(Records provided begins)

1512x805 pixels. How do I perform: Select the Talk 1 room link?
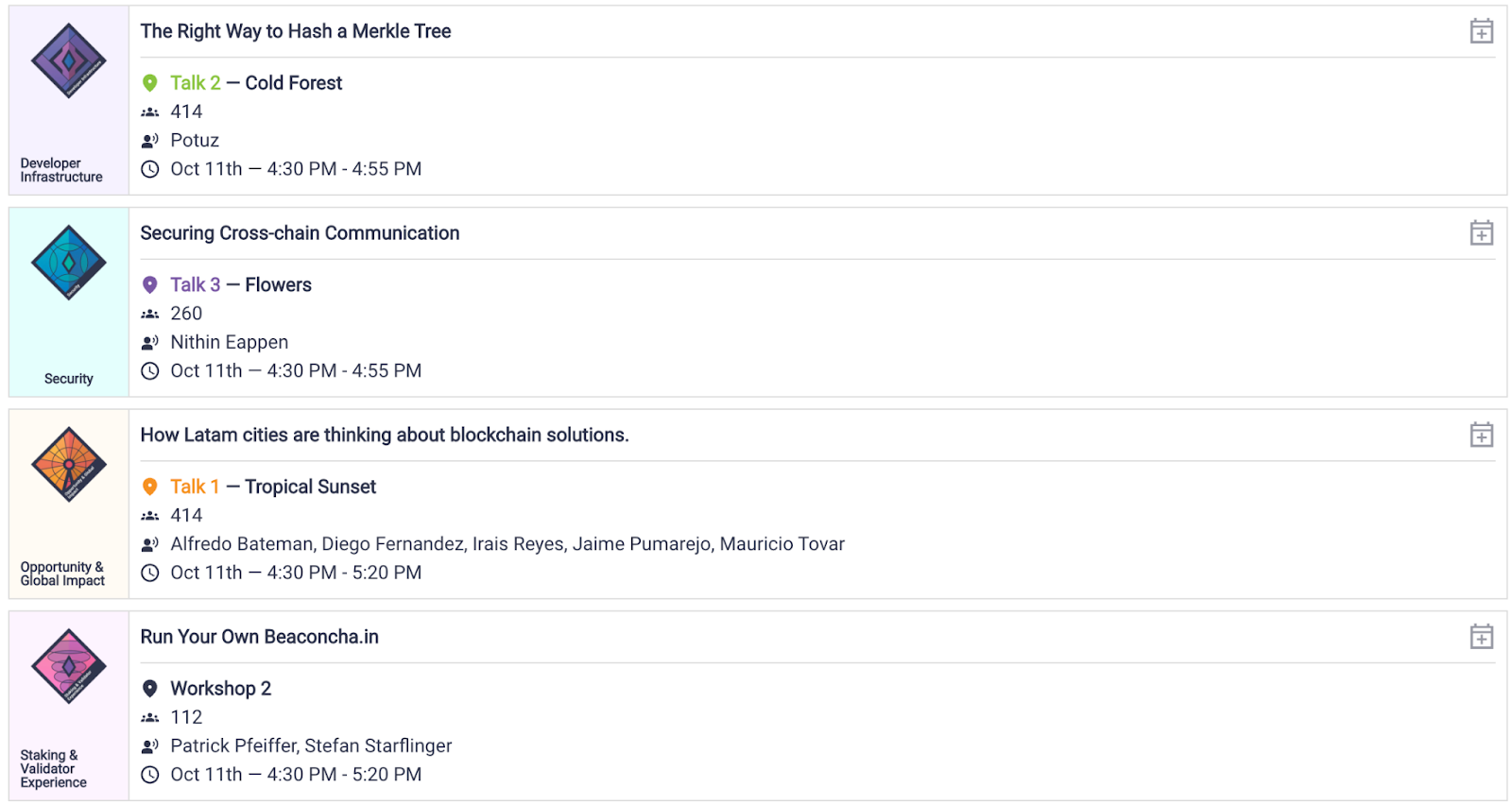click(x=195, y=487)
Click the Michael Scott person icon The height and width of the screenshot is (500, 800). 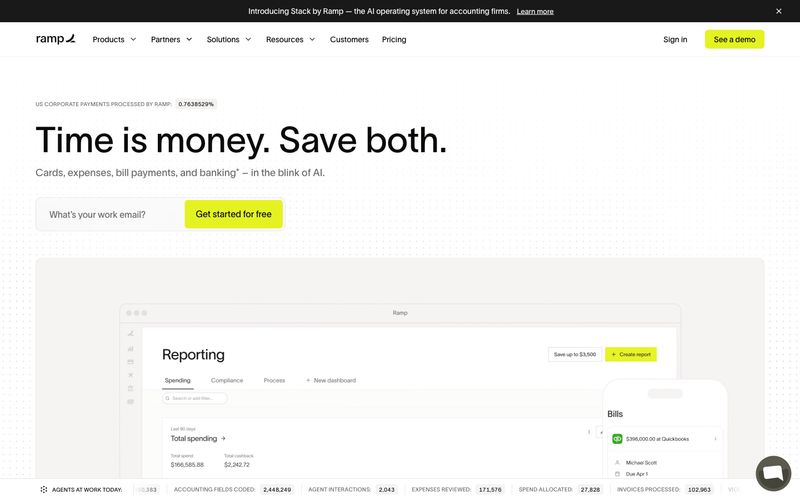pos(617,462)
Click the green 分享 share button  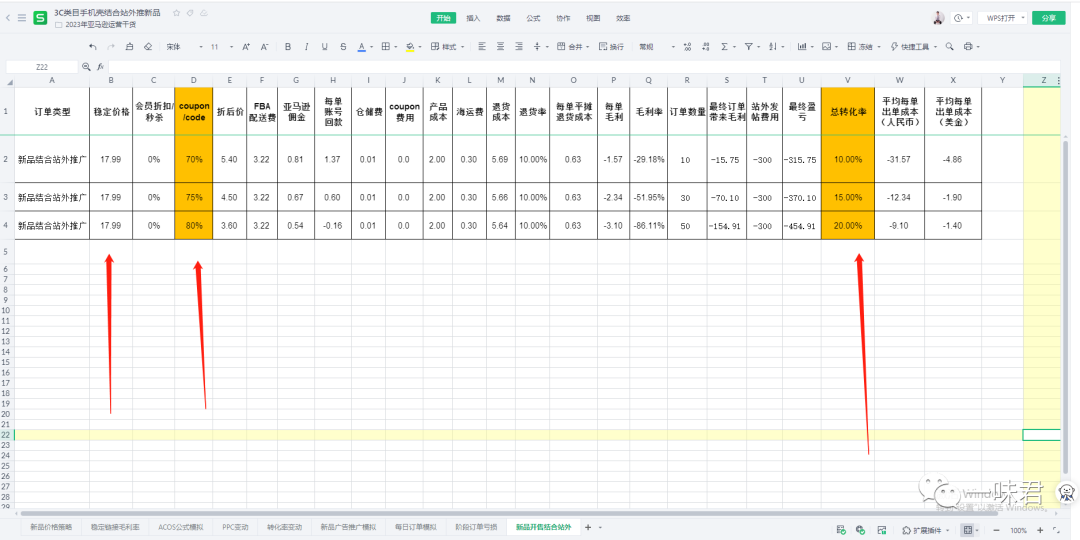(1048, 18)
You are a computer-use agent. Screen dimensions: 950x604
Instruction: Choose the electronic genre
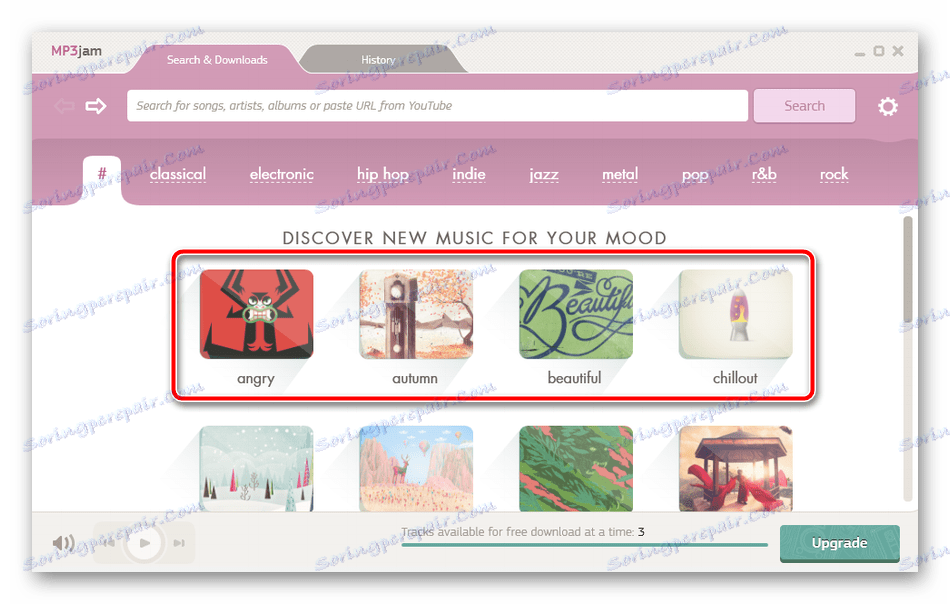click(282, 174)
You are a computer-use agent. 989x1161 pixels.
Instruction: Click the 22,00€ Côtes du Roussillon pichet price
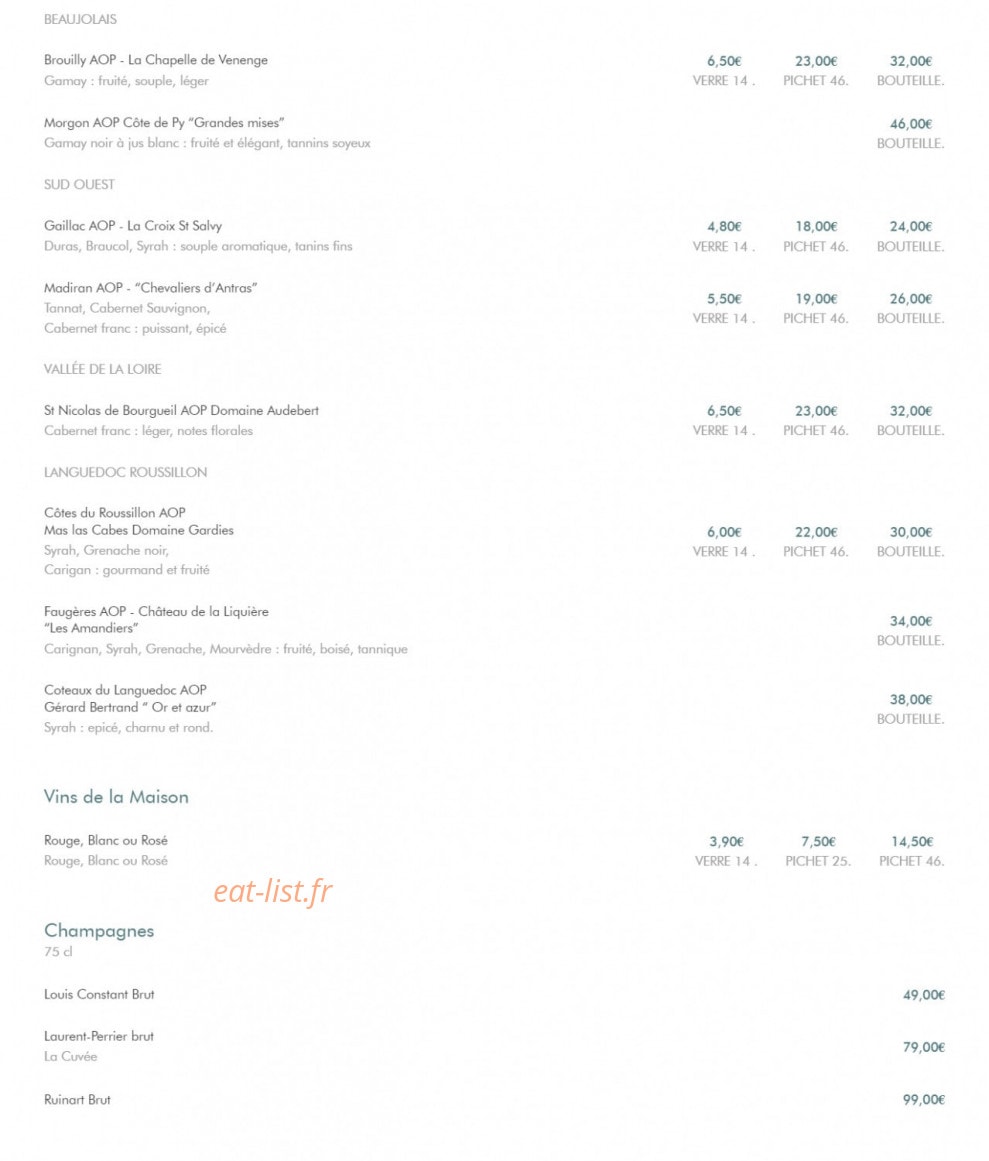[816, 532]
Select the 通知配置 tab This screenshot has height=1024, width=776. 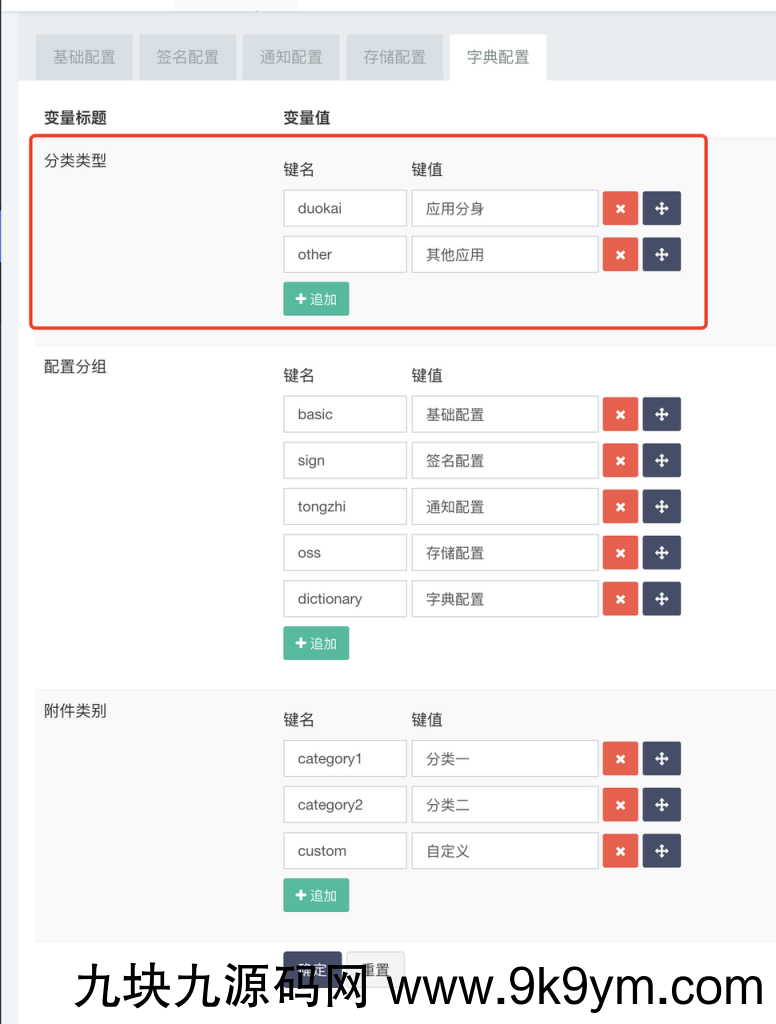pyautogui.click(x=291, y=57)
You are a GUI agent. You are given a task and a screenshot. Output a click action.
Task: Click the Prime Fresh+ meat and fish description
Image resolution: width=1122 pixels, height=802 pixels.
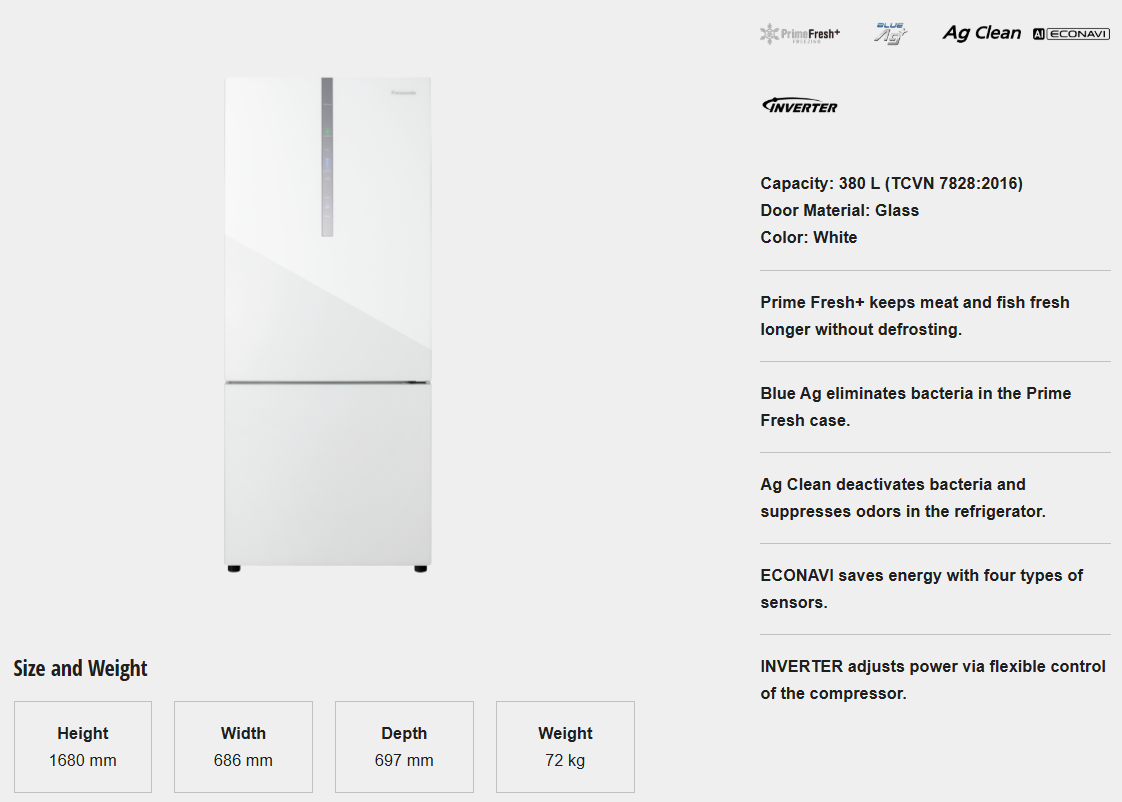914,316
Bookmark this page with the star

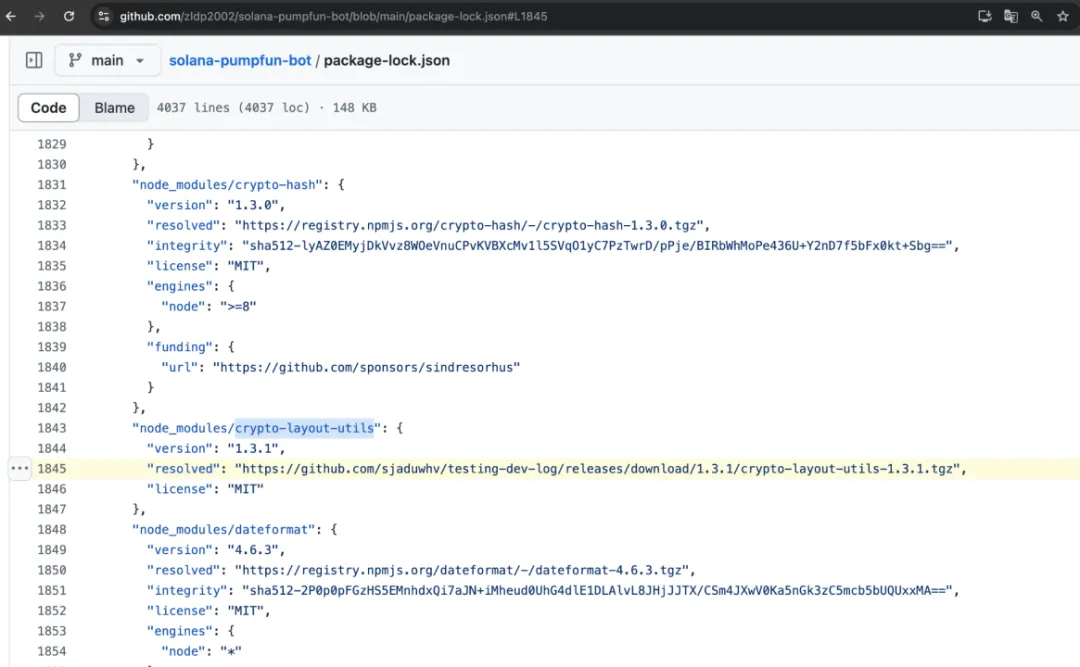1063,16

(Records provided ends)

* **Exercise description**: Could you transcribe exactly the lines from the line containing "You are a GUI" through the final line of the records, both included, and nothing beyond them? The pictures should be left out.

* **Result below**:
You are a GUI agent. You are given a task and a screenshot. Output a click action.
Task: Click the Prime Fresh+ meat and fish description
Image resolution: width=1122 pixels, height=802 pixels.
914,316
Bookmark this page with the star

1063,16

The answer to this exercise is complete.